Ability to move through a webpage using arrow keys

In computing, spatial navigation is the ability to navigate between focusable elements, such as hyperlinks and form controls, within a structured document or user interface according to the spatial location.

This method is widely used in application software like computer games.

In the past Web browsers have used tabbing navigation to change the focus within an interface, by pressing the tab key of a computer keyboard to focus on the next element (or to focus on the previous one). The order is based on that in the source document. For HTML without any style, this method usually works as the spatial location of the element is in the same order of the source document. However, with the introduction of style via presentational attributes or style sheets such as CSS, this type of navigation is being used less often. Spatial navigation uses the arrow keys (with one or more modifier key held) to navigate on the "2D plane" of the interface. For example, pressing the "up" arrow key will focus on the closest focusable element on the top (relative to the current element). In many cases, this could save many key presses.

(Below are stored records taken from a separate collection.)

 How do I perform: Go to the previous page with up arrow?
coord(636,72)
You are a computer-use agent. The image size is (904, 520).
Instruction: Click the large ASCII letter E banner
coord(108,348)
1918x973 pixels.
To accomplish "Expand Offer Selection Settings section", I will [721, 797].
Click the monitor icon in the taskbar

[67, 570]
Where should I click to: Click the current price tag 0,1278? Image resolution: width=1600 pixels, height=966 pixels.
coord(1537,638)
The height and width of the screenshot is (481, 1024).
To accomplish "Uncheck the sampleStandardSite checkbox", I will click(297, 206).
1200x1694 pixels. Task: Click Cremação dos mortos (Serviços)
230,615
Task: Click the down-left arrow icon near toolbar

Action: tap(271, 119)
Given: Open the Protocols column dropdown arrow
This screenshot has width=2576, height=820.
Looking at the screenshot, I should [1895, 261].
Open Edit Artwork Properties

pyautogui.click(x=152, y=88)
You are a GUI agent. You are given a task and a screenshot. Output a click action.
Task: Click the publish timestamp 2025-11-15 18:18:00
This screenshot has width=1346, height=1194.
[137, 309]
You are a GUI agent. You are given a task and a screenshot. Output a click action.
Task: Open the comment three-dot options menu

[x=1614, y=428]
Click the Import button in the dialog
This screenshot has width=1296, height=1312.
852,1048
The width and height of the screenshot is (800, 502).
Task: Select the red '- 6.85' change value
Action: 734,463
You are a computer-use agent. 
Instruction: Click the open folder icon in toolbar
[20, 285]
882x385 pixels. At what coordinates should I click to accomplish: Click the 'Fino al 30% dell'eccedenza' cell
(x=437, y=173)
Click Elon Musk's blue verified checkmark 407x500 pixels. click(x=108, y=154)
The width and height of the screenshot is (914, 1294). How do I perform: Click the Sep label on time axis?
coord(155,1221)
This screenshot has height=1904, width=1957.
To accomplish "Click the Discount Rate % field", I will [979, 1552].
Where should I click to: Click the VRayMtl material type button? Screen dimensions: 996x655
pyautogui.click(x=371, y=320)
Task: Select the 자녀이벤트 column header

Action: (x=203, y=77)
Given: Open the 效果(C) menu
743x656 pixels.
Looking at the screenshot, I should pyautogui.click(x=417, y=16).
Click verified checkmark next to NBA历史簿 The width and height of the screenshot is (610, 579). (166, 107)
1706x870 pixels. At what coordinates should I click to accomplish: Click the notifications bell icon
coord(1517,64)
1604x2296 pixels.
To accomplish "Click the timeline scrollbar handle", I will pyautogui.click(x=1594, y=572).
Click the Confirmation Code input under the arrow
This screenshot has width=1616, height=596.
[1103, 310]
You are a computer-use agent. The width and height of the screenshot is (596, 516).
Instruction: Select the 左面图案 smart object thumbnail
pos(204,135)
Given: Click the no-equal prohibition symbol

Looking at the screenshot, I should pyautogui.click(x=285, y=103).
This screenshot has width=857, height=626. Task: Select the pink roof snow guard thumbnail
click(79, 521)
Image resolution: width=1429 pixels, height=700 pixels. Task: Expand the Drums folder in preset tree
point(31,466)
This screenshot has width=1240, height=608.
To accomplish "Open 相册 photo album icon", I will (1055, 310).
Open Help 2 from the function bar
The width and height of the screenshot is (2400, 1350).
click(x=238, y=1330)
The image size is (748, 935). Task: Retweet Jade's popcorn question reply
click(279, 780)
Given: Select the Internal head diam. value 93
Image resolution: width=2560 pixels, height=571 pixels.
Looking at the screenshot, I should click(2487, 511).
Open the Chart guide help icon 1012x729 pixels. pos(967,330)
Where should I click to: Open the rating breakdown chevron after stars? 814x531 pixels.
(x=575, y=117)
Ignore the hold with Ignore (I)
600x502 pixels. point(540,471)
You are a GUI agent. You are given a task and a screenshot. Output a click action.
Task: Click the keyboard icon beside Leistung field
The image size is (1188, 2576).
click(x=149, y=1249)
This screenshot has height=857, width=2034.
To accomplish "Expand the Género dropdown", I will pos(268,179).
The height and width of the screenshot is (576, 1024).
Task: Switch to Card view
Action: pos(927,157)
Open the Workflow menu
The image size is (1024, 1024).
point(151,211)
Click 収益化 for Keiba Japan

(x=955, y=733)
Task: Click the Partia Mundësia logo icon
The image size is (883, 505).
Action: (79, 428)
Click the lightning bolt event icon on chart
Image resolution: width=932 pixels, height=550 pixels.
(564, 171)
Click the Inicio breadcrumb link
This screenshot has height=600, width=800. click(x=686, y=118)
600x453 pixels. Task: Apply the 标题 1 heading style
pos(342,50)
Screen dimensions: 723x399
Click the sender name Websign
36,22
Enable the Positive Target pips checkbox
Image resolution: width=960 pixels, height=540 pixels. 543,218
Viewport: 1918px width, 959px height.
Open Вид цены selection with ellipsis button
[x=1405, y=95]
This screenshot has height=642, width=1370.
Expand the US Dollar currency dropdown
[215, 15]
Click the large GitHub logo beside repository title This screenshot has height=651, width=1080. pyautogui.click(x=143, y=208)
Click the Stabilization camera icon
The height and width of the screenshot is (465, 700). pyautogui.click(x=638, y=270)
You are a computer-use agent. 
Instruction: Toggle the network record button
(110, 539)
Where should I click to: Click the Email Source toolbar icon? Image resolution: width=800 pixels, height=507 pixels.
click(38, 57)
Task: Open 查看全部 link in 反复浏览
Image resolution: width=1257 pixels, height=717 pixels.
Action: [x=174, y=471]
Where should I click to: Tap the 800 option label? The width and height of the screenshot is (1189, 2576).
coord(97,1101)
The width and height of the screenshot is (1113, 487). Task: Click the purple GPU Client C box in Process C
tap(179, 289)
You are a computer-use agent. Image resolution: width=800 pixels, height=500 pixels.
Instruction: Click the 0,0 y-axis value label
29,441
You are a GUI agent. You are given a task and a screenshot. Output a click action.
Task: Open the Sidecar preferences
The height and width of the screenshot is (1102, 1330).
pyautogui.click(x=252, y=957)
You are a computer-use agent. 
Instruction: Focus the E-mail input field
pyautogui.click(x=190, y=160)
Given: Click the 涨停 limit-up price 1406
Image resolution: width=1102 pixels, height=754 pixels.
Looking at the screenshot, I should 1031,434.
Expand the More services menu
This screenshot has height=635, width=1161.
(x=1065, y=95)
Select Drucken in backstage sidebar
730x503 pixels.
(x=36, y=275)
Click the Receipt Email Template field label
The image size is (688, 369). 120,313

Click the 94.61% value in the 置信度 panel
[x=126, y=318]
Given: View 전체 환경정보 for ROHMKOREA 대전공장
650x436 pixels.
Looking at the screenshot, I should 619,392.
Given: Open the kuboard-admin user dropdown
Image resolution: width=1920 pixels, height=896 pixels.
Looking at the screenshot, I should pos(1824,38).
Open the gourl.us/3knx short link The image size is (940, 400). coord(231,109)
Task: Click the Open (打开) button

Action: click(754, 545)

This accessibility feature is available in a number of applications, e.g. Vivaldi web browser. For Vivaldi users, this allows a faster way to "jump" to different areas in long web pages or articles without manually scrolling and scanning with their eyes. Some examples, as noted above, include the key to jump to the next input field, but also the key with arrow keys (, , ) to jump to various links and text headers.

Doug Turner (Mozilla), the Minimo lead developer, has created a couple of special Mozilla Firefox builds with this feature. Eventually, this may build as a default part of Firefox.

Nightly builds of WebKit (the layout engine used by Apple Safari and Google Chrome, among others) now have support for spatial navigation.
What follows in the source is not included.